旧バス車庫に清流で育つアマゴやニジマス?? 79歳男性、地下水利用して養殖「最後のチャレンジ」 兵庫・丹波

冷たい地下水でアマゴなどを養殖する池上淳さん=丹波市氷上町成松

 ポンプで送られた空気がぶくぶくと水槽の水を踊らせ、アマゴやニジマスたちが体をきらめかせ泳ぐ。兵庫県丹波市氷上町成松の街角に立つ旧バス車庫で、清流で育つ川魚の養殖が行われている。同町の池上淳さん(79)が「最後のチャレンジ」と掲げて起業。山あいで流水を用いる一般的な方法ではなく、地下水を使った珍しい養殖で、「新鮮でおいしい川魚を手軽に味わえるようにしたい」と意気込む。(秋山亮太)

■アマゴ稚魚500匹と成魚200匹、ニジマス成魚500匹

 所有する旧バス車庫を改装した「八千代養魚センター」。2階あるうちの1階部分が養殖場で、水槽やポンプが並ぶ。現在はアマゴの稚魚500匹と成魚200匹、ニジマスの成魚500匹を育てている。

 約8メートルの深さからくみ上げる地下水は水温14度ほどと冷たく、池上さんは「気候変動や水量減などで温度が上がる川と比べて安定しており、アマゴなどを育てるのに適している」と説明する。

■経営者として一線退く

 池上さんはこれまでに、介護用品の販売会社などを手がけてきた。経営者として一線を退いた後も、工場の流れ作業や石材会社のセールスなどに挑戦。70歳を過ぎた頃に腎臓を患い、人工透析が必要となった。

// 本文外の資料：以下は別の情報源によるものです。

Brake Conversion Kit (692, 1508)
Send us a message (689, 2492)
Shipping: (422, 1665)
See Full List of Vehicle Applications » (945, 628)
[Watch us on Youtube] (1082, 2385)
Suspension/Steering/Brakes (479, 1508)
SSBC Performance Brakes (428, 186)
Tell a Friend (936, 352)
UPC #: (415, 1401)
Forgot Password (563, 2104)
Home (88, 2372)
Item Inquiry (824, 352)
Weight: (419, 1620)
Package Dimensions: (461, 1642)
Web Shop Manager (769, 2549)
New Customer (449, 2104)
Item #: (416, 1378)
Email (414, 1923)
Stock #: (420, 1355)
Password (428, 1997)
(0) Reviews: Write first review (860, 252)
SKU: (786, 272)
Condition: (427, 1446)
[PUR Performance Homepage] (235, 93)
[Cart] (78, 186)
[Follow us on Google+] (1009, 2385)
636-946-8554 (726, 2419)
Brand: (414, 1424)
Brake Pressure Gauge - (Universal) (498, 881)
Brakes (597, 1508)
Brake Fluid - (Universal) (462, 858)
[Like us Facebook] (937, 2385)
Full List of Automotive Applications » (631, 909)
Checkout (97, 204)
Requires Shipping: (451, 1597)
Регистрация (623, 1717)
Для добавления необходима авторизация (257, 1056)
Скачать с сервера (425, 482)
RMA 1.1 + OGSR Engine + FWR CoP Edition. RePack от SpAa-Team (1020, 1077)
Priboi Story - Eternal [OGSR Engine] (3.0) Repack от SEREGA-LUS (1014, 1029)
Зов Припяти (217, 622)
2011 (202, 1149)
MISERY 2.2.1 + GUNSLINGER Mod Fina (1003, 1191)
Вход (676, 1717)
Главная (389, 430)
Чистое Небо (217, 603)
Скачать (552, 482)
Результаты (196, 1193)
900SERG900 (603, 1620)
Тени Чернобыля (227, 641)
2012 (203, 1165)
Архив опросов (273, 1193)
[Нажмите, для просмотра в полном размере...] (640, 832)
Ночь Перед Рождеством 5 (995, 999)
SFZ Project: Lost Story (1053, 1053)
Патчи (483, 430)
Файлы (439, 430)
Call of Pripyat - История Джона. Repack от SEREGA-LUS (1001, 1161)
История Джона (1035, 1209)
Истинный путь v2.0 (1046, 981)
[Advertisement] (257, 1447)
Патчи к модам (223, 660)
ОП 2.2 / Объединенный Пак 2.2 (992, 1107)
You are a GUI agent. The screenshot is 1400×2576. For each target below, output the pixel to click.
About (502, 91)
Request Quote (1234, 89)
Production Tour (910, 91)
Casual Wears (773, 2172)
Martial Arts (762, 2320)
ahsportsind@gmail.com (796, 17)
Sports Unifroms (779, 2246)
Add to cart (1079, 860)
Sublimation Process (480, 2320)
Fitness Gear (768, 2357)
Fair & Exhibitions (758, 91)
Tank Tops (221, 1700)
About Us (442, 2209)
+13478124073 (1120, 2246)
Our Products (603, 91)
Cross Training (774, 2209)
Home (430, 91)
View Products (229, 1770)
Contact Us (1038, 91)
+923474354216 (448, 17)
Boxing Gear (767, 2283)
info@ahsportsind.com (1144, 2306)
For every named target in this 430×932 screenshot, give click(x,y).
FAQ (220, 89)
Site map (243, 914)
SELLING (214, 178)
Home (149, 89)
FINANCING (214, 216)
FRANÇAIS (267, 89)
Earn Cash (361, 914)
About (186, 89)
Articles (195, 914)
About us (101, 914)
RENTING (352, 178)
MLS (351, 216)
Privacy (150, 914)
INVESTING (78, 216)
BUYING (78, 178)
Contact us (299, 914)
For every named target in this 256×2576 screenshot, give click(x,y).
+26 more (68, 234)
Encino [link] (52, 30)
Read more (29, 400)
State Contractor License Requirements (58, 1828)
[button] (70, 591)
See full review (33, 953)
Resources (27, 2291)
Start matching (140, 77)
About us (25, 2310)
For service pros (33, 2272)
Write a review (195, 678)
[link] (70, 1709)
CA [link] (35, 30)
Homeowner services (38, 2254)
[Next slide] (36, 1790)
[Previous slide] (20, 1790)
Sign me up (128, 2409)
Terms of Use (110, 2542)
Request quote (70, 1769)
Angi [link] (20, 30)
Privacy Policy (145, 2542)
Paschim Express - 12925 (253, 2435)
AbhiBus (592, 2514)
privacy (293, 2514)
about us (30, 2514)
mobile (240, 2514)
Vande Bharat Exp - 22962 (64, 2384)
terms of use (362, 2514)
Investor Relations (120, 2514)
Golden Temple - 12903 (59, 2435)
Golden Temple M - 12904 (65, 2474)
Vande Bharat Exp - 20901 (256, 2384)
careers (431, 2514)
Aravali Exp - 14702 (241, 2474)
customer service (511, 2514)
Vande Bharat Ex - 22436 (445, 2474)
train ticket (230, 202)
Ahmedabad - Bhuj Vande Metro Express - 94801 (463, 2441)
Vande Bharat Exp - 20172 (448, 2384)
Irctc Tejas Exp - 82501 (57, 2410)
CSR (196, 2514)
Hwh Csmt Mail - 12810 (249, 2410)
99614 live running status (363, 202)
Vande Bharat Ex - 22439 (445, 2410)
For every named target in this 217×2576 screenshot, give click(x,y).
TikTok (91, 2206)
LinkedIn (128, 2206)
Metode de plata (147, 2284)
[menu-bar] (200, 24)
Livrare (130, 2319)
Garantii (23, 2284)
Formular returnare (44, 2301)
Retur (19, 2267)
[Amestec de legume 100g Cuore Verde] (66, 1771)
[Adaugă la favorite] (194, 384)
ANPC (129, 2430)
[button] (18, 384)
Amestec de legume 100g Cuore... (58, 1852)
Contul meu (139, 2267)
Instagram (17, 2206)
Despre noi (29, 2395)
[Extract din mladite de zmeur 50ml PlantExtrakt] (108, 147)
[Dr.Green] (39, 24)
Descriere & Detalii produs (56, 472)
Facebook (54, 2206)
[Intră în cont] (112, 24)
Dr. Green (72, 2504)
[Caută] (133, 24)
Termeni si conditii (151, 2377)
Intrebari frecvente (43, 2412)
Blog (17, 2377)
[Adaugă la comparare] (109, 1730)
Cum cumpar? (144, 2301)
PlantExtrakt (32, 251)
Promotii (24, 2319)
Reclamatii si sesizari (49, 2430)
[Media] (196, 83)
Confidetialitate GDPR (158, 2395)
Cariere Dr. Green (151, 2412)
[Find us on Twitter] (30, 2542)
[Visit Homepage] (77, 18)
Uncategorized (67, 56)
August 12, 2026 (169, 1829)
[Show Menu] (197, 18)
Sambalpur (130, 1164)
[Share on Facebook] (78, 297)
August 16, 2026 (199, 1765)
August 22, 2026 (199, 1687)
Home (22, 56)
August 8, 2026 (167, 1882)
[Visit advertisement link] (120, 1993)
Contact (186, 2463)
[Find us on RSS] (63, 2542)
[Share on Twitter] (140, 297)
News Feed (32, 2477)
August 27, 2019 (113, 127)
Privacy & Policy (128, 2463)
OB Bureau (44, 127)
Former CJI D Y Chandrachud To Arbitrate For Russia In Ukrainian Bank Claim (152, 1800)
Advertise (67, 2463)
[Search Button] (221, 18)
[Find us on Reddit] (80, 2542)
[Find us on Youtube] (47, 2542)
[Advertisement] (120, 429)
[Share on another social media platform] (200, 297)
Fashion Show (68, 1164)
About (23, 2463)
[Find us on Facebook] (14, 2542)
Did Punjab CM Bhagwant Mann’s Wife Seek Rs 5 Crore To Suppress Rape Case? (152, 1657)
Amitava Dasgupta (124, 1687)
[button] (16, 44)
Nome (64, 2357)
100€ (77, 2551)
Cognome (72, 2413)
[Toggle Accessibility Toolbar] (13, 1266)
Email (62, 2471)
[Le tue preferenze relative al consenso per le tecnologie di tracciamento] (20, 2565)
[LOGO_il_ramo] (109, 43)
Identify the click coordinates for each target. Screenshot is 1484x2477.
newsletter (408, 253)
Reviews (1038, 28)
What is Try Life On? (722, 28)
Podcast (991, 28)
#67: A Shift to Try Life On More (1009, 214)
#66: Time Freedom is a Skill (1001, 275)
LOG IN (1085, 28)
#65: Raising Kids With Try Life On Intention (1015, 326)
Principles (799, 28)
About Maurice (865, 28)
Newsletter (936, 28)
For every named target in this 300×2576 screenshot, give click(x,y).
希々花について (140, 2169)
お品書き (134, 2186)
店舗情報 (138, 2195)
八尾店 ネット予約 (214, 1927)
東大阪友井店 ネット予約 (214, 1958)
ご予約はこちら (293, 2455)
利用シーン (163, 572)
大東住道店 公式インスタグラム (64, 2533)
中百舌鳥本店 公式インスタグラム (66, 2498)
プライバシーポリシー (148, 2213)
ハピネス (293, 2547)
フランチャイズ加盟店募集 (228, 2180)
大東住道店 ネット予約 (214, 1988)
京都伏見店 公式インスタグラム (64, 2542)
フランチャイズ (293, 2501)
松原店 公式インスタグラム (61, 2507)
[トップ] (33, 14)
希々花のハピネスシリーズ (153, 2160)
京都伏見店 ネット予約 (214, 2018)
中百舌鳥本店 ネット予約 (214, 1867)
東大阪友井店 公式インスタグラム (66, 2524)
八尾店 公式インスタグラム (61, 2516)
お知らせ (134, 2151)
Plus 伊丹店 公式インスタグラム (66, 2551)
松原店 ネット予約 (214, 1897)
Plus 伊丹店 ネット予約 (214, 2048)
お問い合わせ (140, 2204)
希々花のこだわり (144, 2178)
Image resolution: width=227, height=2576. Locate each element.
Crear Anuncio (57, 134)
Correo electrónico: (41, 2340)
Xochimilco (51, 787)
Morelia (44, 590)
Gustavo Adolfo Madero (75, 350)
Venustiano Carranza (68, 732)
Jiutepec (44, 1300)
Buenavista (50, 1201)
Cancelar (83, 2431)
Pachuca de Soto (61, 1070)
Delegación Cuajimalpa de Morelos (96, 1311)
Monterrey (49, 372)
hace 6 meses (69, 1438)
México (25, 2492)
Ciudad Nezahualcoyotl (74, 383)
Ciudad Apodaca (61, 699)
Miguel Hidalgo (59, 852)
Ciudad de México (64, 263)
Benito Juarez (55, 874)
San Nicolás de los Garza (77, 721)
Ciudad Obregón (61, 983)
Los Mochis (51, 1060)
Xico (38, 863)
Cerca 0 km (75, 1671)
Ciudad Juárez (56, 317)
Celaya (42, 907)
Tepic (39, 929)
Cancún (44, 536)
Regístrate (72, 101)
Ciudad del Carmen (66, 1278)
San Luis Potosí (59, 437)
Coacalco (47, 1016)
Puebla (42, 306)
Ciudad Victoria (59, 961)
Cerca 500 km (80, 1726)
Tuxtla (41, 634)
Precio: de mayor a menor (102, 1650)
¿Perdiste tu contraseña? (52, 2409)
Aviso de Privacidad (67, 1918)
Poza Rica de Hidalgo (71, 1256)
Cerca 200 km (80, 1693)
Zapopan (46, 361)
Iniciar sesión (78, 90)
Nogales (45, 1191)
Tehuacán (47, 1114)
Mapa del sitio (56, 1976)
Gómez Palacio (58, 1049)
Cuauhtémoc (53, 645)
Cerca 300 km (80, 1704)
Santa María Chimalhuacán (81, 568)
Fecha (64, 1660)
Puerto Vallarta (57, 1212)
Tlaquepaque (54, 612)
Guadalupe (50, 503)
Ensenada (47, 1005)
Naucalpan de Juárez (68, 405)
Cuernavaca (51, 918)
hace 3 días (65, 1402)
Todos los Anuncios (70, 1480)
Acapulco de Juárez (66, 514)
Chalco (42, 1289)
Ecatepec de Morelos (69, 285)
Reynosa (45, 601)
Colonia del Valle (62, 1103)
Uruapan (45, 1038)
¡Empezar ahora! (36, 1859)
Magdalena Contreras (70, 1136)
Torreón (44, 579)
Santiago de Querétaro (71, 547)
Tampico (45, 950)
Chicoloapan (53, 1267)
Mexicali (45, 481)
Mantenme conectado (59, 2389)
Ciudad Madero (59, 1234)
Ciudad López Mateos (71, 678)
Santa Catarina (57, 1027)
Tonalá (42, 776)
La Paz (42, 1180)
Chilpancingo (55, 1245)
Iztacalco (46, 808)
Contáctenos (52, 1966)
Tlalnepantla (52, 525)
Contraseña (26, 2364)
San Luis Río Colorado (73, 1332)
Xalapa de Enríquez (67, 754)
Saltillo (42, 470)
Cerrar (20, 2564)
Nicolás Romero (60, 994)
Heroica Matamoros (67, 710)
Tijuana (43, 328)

 「人生の最後を飾るチャレンジを」と考えた池上さん。ふと、子どもの頃、父と地元の川で魚取りを楽しみ、味わった記憶がよみがえった。アマゴやニジマス、アユなどを見る機会が減っているとも感じ、「渓流のおいしい魚をもっと身近にしたい」と養殖業のアイデアにたどりついた。

■主治医に背中押され

 週3回の透析もあるが、主治医から「気持ちに張り合いができていい」と背中を押され、実現した。

 地下水で水温が冷たく保たれているのに加え、建物内にあるため、池上さんは「夏の日射による水温上昇も避けられそうだ」と話す。カワウなどに魚が食べられてしまう心配も少ない。だが、環境上のメリット以上に「長女や2人の孫が水槽の掃除や餌やりを手伝ってくれることが、魚の成長を一番支えてくれている」と感謝する。

■配達や飲食店への提供も検討

 水槽からすぐに提供できる利点も生かし、「夕ご飯用に1匹ちょうだい」「キャンプで食べる分がほしい」といった要望にも応えられる。今はセンターでの直売のみだが、生産を安定させ、人材をそろえて配達や飲食店への提供なども検討。「開拓したいことがたくさん。希望が待っています」と池上さんは爽やかに笑う。